Por ello, el cambio implementado por la Universidad Nacional de Tucumán en el Salón de Arte Contemporáneo es bienvenido: de ser un espacio ya institucionalizado de obras previamente realizadas que se montan sobre una pared o se distribuyen por el espacio, se pasó al riesgo de lo imprevisto, con cinco propuestas performánticas que están montadas en el Museo de la UNT hasta principios de septiembre. Si siempre una obra de arte termina cobrando sentido en el espectador, quizás esta vez sea más fuerte esa sensación de lo efímero e irrepetible.

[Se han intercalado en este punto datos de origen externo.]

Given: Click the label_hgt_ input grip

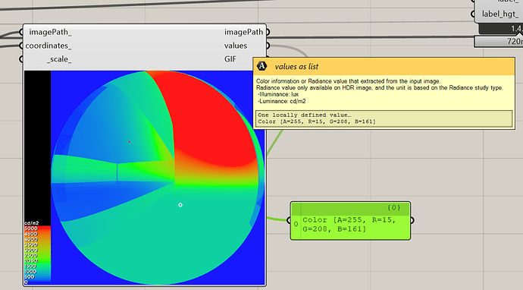Looking at the screenshot, I should click(x=473, y=14).
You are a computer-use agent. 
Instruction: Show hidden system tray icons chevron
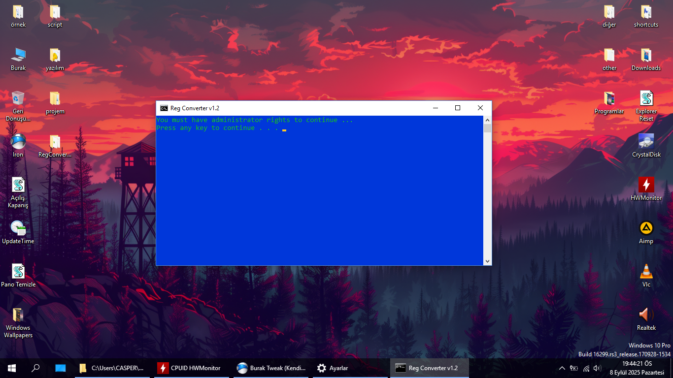point(562,368)
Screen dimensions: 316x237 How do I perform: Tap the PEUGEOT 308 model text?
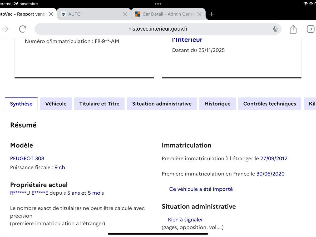(27, 159)
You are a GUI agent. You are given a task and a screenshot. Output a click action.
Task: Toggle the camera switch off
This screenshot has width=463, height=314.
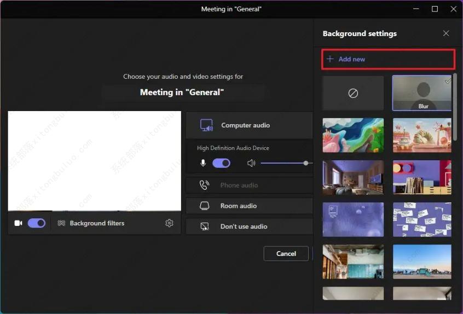[37, 223]
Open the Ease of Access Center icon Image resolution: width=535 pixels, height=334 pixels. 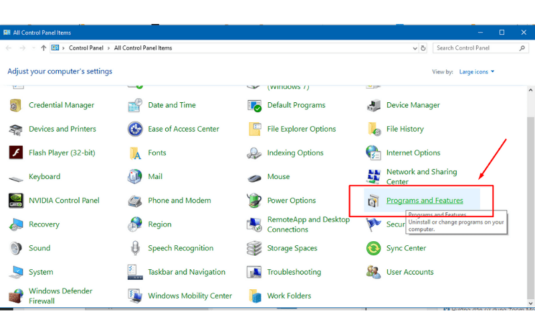pyautogui.click(x=136, y=129)
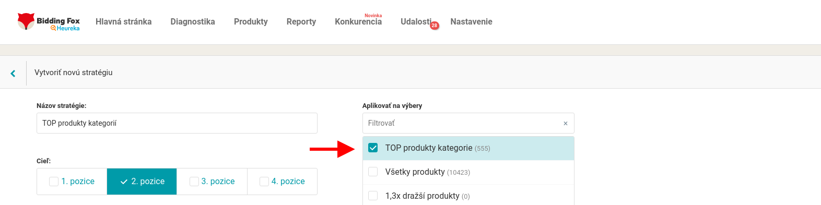This screenshot has height=205, width=821.
Task: Click the Bidding Fox logo
Action: pos(49,22)
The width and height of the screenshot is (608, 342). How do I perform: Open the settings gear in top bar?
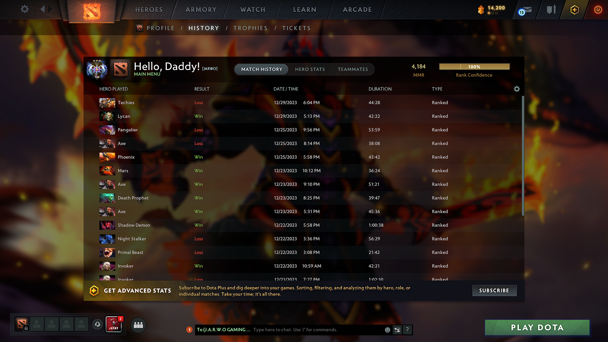tap(25, 9)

Como decía Tu Sam, siempre algo puede salir mal, como la idea del cordobés Esteban Martínez, “La esperanza y el peligro son amigos”, una pileta vertical que nunca pudo llenarse de agua porque se filtraba por el piso; los días que debió cerrarse el MUNT por la exposición de las PyME organizada conjuntamente con la FET; o la merma de la cantidad de público final que podría haber visto las obras debido a que El Pulsudo no fue parte del Julio Cultural (se calcula que el año pasado pasaron sólo por este evento unos 8.000 jóvenes por esa sede; el público propio del Salón se mantuvo sin merma).

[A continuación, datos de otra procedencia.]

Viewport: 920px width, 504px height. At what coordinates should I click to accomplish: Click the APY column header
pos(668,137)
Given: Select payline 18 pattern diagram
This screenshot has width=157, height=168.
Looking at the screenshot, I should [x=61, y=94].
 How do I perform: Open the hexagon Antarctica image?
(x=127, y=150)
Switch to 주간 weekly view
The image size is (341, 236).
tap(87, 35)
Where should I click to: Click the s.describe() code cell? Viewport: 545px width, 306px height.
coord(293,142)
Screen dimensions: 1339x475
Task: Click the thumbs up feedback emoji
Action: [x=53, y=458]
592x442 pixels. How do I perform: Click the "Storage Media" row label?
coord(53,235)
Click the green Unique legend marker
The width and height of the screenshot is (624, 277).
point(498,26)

En ese contexto, la rotura que sufrió la obra ganadora, “El desplazamiento de la voluntad”, de Nicolás Pontón, es un episodio más aunque excepcionalmente grave, al punto que está siendo investigado por la Dirección de Asuntos Jurídicos que conduce Augusto González Navarro. Quien la rompió (cuyo nombre aún no trascendió oficialmente y sería empleado de la UNT) alegó que sólo había apoyado el dedo para comprobar la resistencia del material que difuminaba el objeto de fondo, sin que haya usado nada cortante. Eso confirma que la idea de intencionalidad de la acción estaba presente, más allá de exculparlo (eventualmente) del resultado. Si se confirma (como muchos vienen afirmando en privado) que hubo una motivación política en el acto, ya se roza el escándalo.

La reposición de la obra a su estado inicial no implica volverla al original. Ya quedó marcada por el hecho y se alteró su esencia como construcción artística. Quizás sea parte del proceso del arte contemporáneo, expuesto a esas intervenciones como señaló el propio Pontón, pero es violatorio de su sentido íntimo. Si bien la obra estaba asegurada en $50.000 (el mismo monto del premio que obtuvo), ni el autor ni la UNT recibirán un peso, porque se lo contrató por daño total.

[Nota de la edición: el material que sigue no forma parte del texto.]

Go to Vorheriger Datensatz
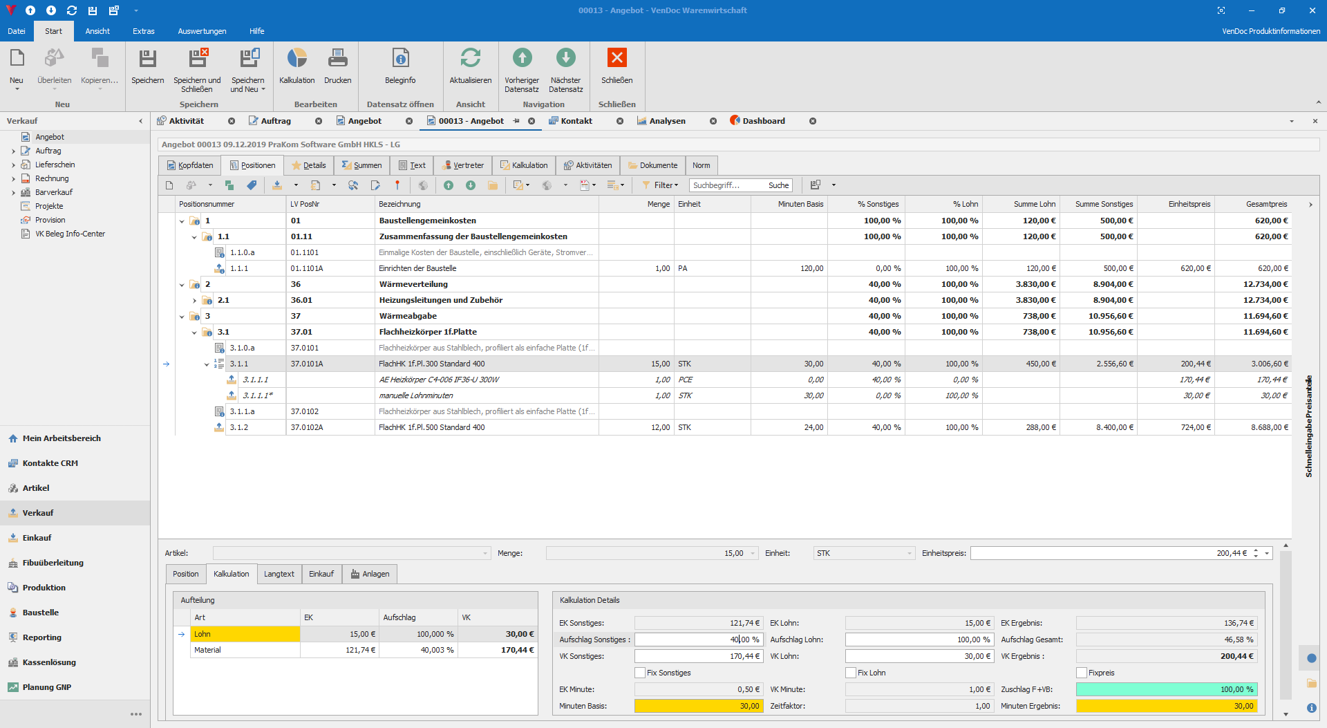Viewport: 1327px width, 728px height. [522, 59]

Se pueden dar más pasos aún en la misma dirección de abrir el Salón a las nuevas experiencias, que impliquen además democratizar este espacio. Hubo más de 250 obras que quedaron en el camino en la selección (sólo se ejecutaron cinco). A futuro, bien se podría separar a 10 o 20 proyectos como semifinalistas y que sus carpetas queden expuestas en las salas para que el público que visita la muestra vote por la que más le interesa. Esa compulsa popular podría ser dotada con un subsidio de $15.000 (el mismo que recibió cada una de las que se concretaron) para que se la realice.

Arriesgarse, apostar a lo nuevo, no conformarse con lo tradicional y permitirse la equivocación debe formar parte del ADN de toda Universidad y es una obligación de la misión académica en la sociedad.